──────── SUPPLIED INFORMATION

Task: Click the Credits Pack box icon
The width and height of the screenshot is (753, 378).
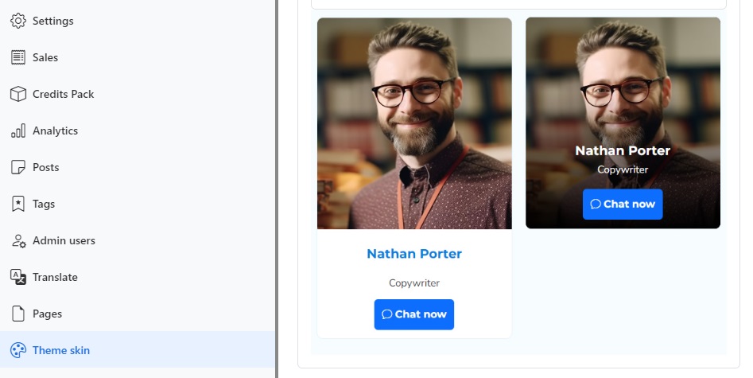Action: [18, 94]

────────────────
──────── SUPPLIED INFORMATION

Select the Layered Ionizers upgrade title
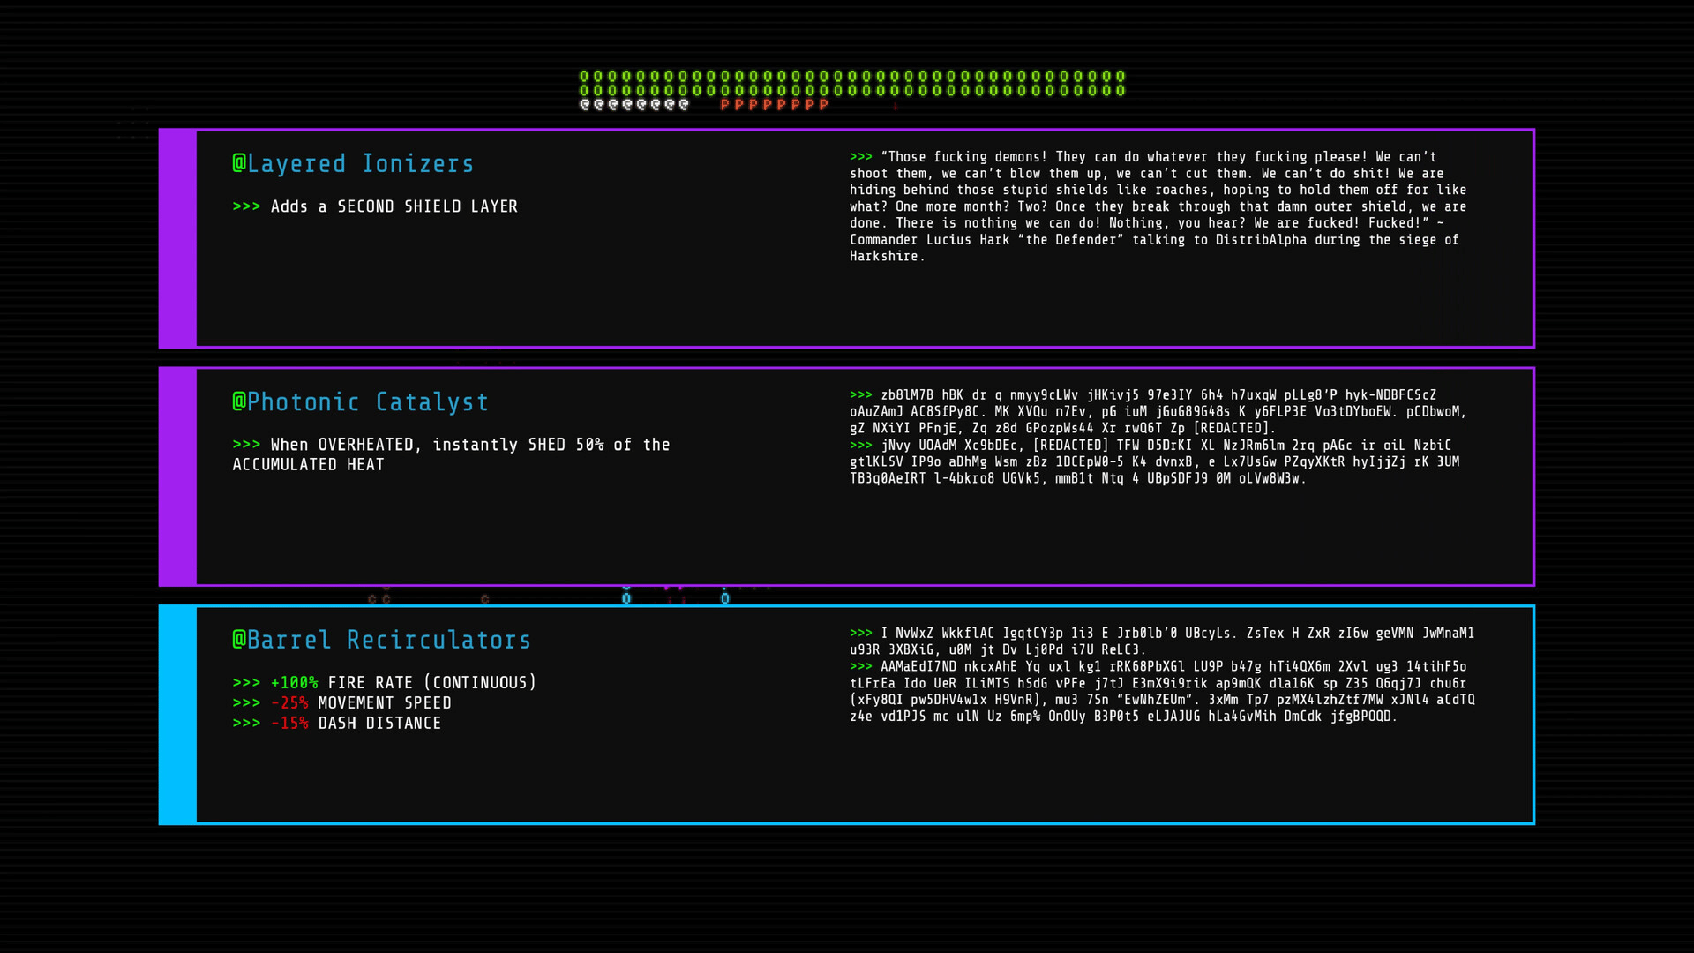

────────────────
──────── SUPPLIED INFORMATION

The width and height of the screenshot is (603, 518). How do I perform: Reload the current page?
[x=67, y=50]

────────────────

THE EXERCISE
Put the lines into a JSON list of strings, one string per line and no blank lines, starting with the line containing "The width and height of the screenshot is (603, 518)." and going on through the line containing "[x=67, y=50]".

WRITTEN ANSWER
[
  "The width and height of the screenshot is (603, 518). How do I perform: Reload the current page?",
  "[x=67, y=50]"
]